SS: Well we certainly need that kind of work, and events like Preakness help make that possible. Speaking of Preakness, the event started three years ago with a few people who were involved with the MS society and wanted to target the young professional demographic, a population that none of your events were engaging at that time. Can you give us some more background on the conception of the event?
MO: Originally we were thinking, okay let’s have couple hundred people, raise a couple thousand dollars. And quickly those goals escalated. People started getting really excited about the event. So…yeah…pretty big outcome from one little tiny idea. [laughs]
SS: It’s amazing what great things can happen when driven minds come together.
MO: It really did come from three people sitting down and saying, “we want to do something.” It really just starts with an idea and motivating people. Slowly through their networks we’ve been able to build up this event to what we call the fashion event of the spring which is a fun way that we get people to attend: we drum up the derby attire of bow ties for men and hats for ladies and really, go big or go home with your fashion.
SS: And each year people GO BIG with the fashion! [laughs] So what are your thoughts on this year’s event?
MO: This year was a little bit different; we were worried about rain the entire time but we didn’t really have to worry because people enjoyed the event rain or shine!
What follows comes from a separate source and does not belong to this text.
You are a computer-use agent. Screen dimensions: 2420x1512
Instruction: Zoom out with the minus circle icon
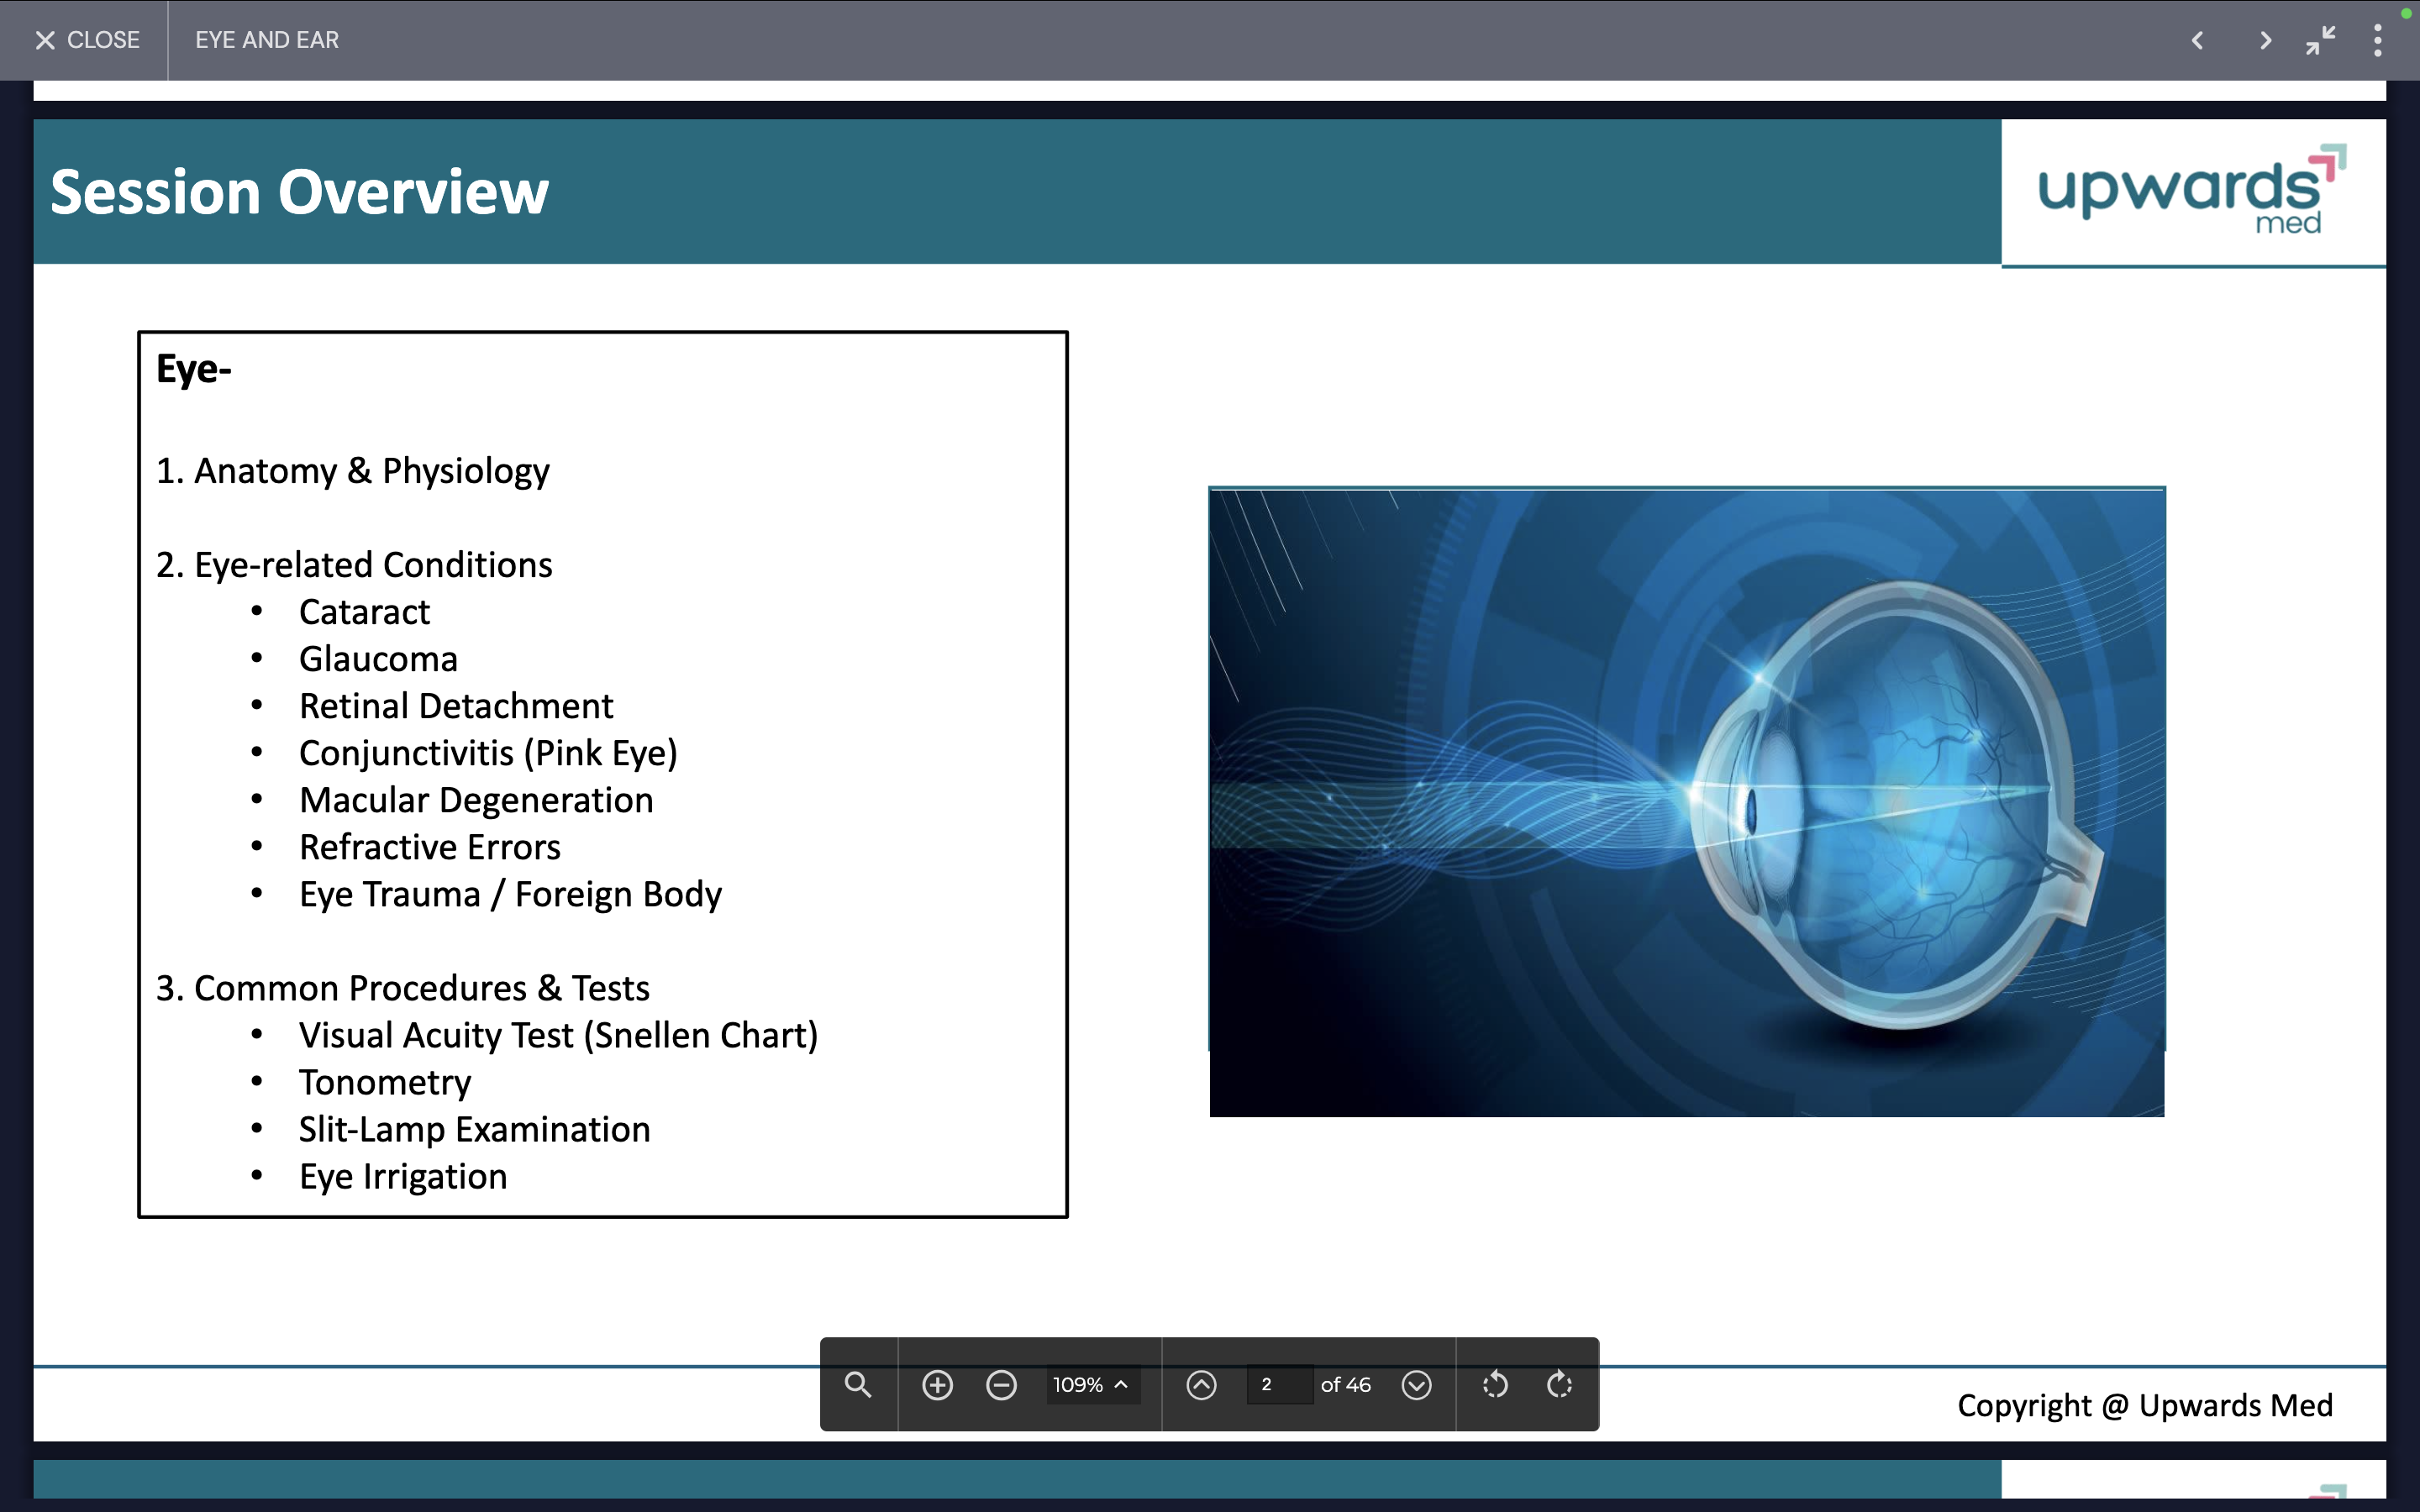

Everyone had a great time. The fashion was over the top. People were dancing to DJ Royale in the rain and really enjoying themselves while helping the MS Society, which is always good.
SS: Indeed it is! So with yet another successful fundraising event under your belt, what’s up next for the MS Society?
MO: The MS Society never stops or sleeps really! We have multiple events coming up. You’d be surprise the number of people who didn’t think they knew someone with MS; it’s not something you automatically tell someone when you meet them for the first time. The more we can connect people with information and services, the [better]!